SKIN + BONES (980 Queen East, at Carlaw, 416-524-5209, skinandbonesto.com, @skinandbonesto) Complete brunches for $30 per person, including tax, tip and a mimosa. Average main $15. Open for brunch Sunday 10 am to 2 pm. Reservations accepted. Licensed. Access: one step at door, washrooms on same floor. Rating: NNNN

There’s the inevitable lineup out front of Leslieville’s Lady Marmalade this subarctic Sunday morn, but two blocks away we’ve got Skin + Bones to ourselves.

Since opening in November 2012, swanky S+B has been somewhat of a hard sell, more chic west-side supper club than hippy-dippy brunch spot.

If this were Dundas and Ossington, the joint would be jumping.

“It takes the neighbourhood a while to warm up to something new,” says owner Daniel Clarke. “They want to see that you’re committed to the long haul.”

To lure reluctant locals, Clarke instituted brunch service in December. The rapidly filling room around us suggests they approve.

And what a room it is! Instead of thrift-shop dinette suites and loopy bric-a-brac, we find a sleek loungey bar up front and a much larger vaulted room to the rear, a former mechanic’s garage dominated by an open kitchen and a long buffet table. You could fit a dozen SUV strollers in here – and you will, seeing as rug rats under five eat for free – and you wouldn’t even notice (much), so cavernous is the family-friendly space.

Suitably fortified with a round of $6 Campari spritzers, we opt for a la carte to start. Those who dismiss eggs Benedict as merely eggs with egg sauce will have a change of heart over brunch chef Tara Lee’s clever spin, now a great honkin’ slab of tender-pink pork belly porchetta, complete with cracklin’, topped with a yolky, sous-vide slow-poached, free-range egg covered in textbook hollandaise. A cheesy polenta puree laced with wilted kale replaces the traditional English muffin ($14 with grilled house-baked sourdough).

The ex-Cowbell sous sends out crisply fried chicken breasts in buttermilk batter offset by crunchy apple slaw ($14) and meaty mushroom stew thick with leeks and du Puy lentils and finished with more of those terrific sous-vide eggs ($11 with salad).
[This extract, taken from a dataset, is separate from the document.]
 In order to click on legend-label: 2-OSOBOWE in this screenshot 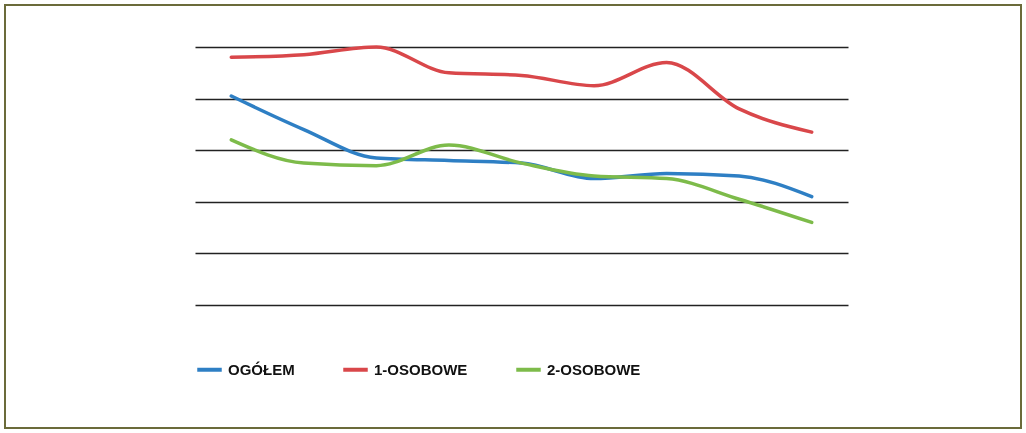, I will do `click(594, 369)`.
A side of triple-cooked potato wedges with ranch dressing ($6) goes with almost everything. There’s also peanut butter and jelly French toast ($5) and Callebaut hot chocolate ($3) for the small fry.
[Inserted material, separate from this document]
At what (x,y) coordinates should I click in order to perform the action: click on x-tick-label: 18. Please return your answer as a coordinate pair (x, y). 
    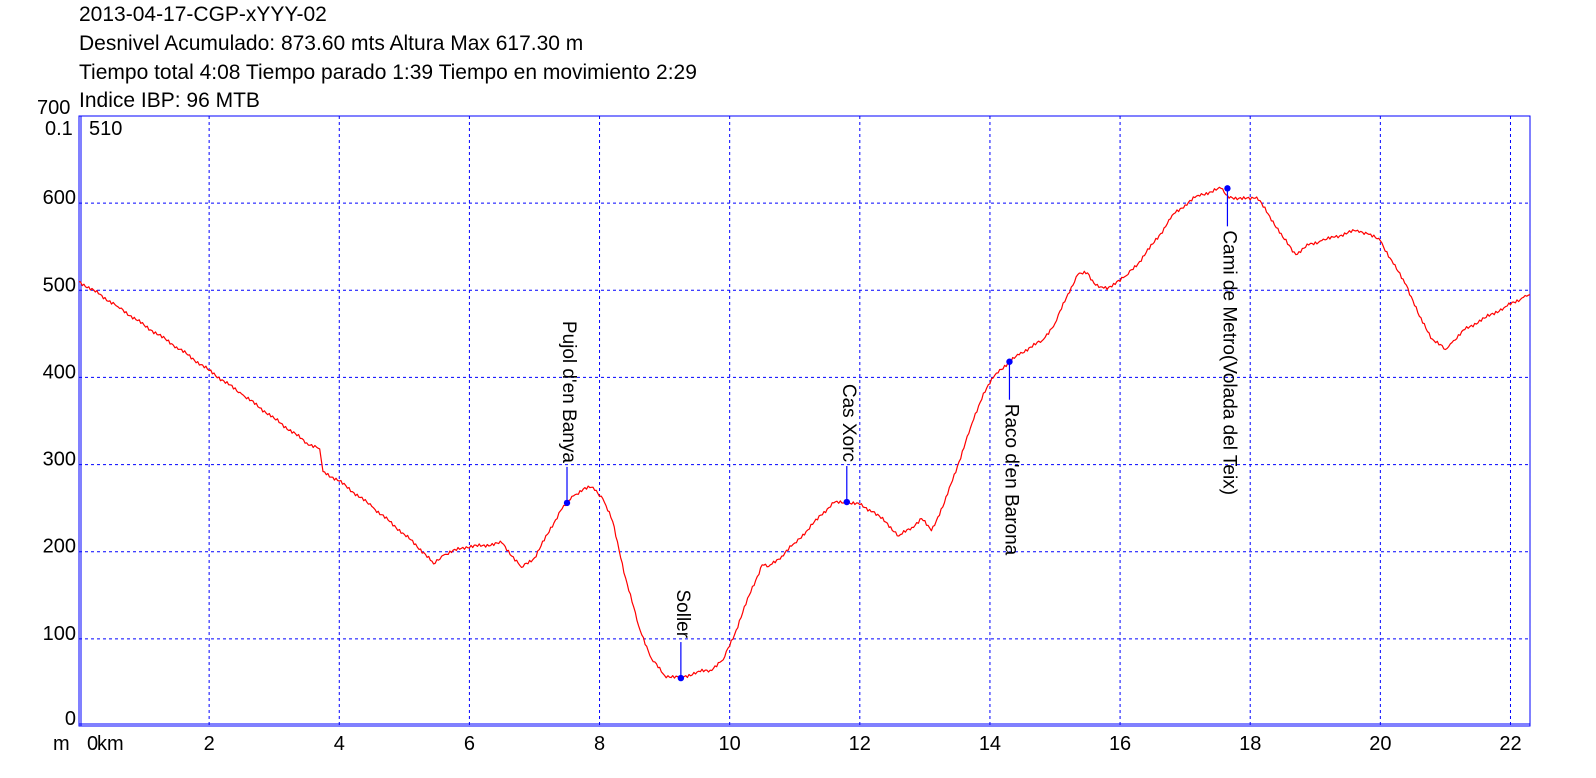
    Looking at the image, I should click on (1250, 744).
She only makes a hash of the smoked brisket hash, an indifferent fry-up of spuds, ‘shrooms and shredded beef topped with a fried egg ($12). But what of that all-you-can-eat spread?
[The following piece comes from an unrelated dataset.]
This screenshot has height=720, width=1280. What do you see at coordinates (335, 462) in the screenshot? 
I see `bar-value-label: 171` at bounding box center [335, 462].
Although you can do Bones’s Ploughman’s Buffet on its own ($14, children 10 and under $9), it’s a bigger bargain as a $3 add-on to any of the mains. That gets you house-made granola, high-fat yogurt and syrup poached pears. One week, the charcuterie includes house-cured bresaola and fabulously fatty lonza, the next it’s fennel-flecked salami and ruby-red coppa pork shoulder.

Cheeses range from chunks of pricey Beemster and vintage cheddar to creamy Chevalier brie and chevre. Spicy togarashi and Cerignola olives are a must. And who can say no to retro house-baked cinnamon buns, sour cream coffee cake glazed with milk toffee and the most impossibly rich palmiers this side of the Left Bank?